Monday, August 27, 2007

11 A job for the tractor


It kept being wet, bits of rain and mists and dews. One morning in the mist I went out to check the sheep. One didn’t run away, it just lay on the ground looking miserable. It struggled up only when I got very close. It didn’t smell that clinical lanolin fragrance of clean damp wool that gets to the back of the nose, or of sheep droppings, but of rotting meat. I caught it easily and laid it down. The smell was coming from a dark wet patch of wool along its breach. I poked in with my fingers and out wriggled white maggots, some tumbling onto the grass.
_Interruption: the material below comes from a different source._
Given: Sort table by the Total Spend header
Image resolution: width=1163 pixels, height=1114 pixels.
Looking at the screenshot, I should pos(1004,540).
I went over the river jumping between rocks to the neighbour’s place. He had had 100 or so sheep for around 20 years. He said it was fly strike. With hand shears and a shaker of white powder he came back to check. After cutting away all the wet wool he powdered the exposed flesh. It was raw and bleeding. Maggots wriggled out of the meat escaping the powder. They were eating the sheep alive. Davo didn’t give this sheep much hope. It was too far gone. He said he jetted his sheep in such damp weather to prevent the flies laying their eggs and to kill any maggots that hatched. It is worse when the sheep had a lot of wool on like mine. Thick damp warm wool is perfect for hatching the eggs.


Jetting was hosing the sheep to dripping point with a high pressure spray of insecticide. He would lend me his Ferroni pump to do the job. You need Vetrazin insecticide, he said. This was exciting because it meant that I could put the sheep in the yards again, drive the tractor down, attach the pump to the PTO, and do my first real sheep thing. It had to be tomorrow because sourcing the insecticide was difficult as all farmers in the area were having flystrike problems. They had some in Dalgety that I could buy today.


Late afternoon we moved the sheep down to the yards where they would spend the night. It was easy now we knew what to do and the sheep were familiar with the paddock. Early next morning the red monster was started up, belched its dense blue smoke and we manoeuvred noisily down to the yards. The sheep huddled into a corner furthest from the tractor making a bunch so small they were hardly there.


The Ferroni and PTO converted the frothing Vetrazin solution in a 44 gallon drum into a high pressure jet that the sheep had to face, five at a time, in the race. Their wool became a straggly dripping dish cloth. They were miserably but I was happy. Life was good.